La Agencia Tributaria agrupa los riesgos en dos grandes epígrafes: interposición de una sociedad para reducir la factura fiscal de una actividad profesional personalísima y remansamiento irregular de rentas con el único objetivo de obtener una ventaja fiscal.

En el primer caso, la Administración aclara que el elemento esencial para determinar si la sociedad está siendo utilizada de forma correcta es la existencia de "medios personales y materiales suficientes y adecuados para la prestación de servicios". De no existir estos medios o de existir pero no intervenir de forma efectiva en la actividad de la sociedad, la Agencia Tributaria entenderá que se trata de una mera interposición formal de una sociedad en unas relaciones profesionales de carácter personal y aplicará la figura de la 'simulación', con las consecuencias en el régimen sancionador de la Ley General Tributaria que ello acarrea.

Estamos aquí ante ese tipo de casos bien conocido en el que un profesional crea una empresa para canalizar sus rendimientos del trabajo y abonar una factura fiscal más reducida a través del Impuesto de Sociedades, de la que le correspondería en el IRPF. 

Hay otro tipo de fraude asociado a esta clase de estructuras y es el que la Agencia Tributaria ha detectado cuando existen, en efecto, medios personales y técnicos adecuados, pero se valora el coste de esos servicios a un valor diferente al de mercado. Mientras en el caso anterior, la actuación de la Agencia Tributaria consistiría en arramblar con la sociedad simulada y obligar a tributar al profesional en el IRPF, en este segundo caso se aplicaría una regularización del coste de esos servicios para ajustar el pago del Impuesto de Sociedades y también se rastrearían posibles fraudes en la distribución de dividendos a los socios.

El otro gran foco de irregularidades es el remansamiento de rentas en sociedades instrumentales. La Agencia Tributaria aclara, de nuevo, que la tenencia de bienes y derechos a través de una sociedad "no es, a priori, una cuestión que de por sí sea susceptible" de activar una actuación inspectora, pero matiza los riesgos asociados a este tipo de sociedades.

Hacienda se ha encontrado en estos últimos años con dos prácticas fraudulentas muy comunes. Una de ellas consiste en atender las necesidades particulares de los socios por parte de la sociedad o, en otras palabras, imputar la vivienda habitual, la casita de la playa, el yate, el avión particular o los vehículos de lujo a la sociedad, cuando en realidad se trata de bienes de uso exclusivamente particular, y sin cubrirse si quiera con un contrato de arrendamiento o cesión de uso. La maniobra permite a los socios deducirse unos gastos que de otro modo hubieran tenido que asumir de forma directa.

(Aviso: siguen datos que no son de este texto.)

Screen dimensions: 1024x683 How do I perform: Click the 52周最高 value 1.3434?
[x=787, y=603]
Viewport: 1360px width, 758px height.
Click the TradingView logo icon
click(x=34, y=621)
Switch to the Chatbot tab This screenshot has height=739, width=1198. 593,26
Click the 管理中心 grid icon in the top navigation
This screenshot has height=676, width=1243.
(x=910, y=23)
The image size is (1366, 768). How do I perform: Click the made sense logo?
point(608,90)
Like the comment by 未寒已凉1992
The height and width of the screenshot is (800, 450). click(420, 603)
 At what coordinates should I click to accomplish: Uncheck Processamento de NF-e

Hacienda aclara que esta práctica no es una opción fiscal, sino un fraude, como también lo es imputarse gastos particulares - el alquiler, los gastos de suministro, las reformas de la casa - a una empresa cuando se trata de bienes de uso y disfrute particular, es decir, el fraude que dio con Maxim Huerta fuera del Gobierno apenas 48 horas después de tomar posesión de su cargo como ministro de Cultura.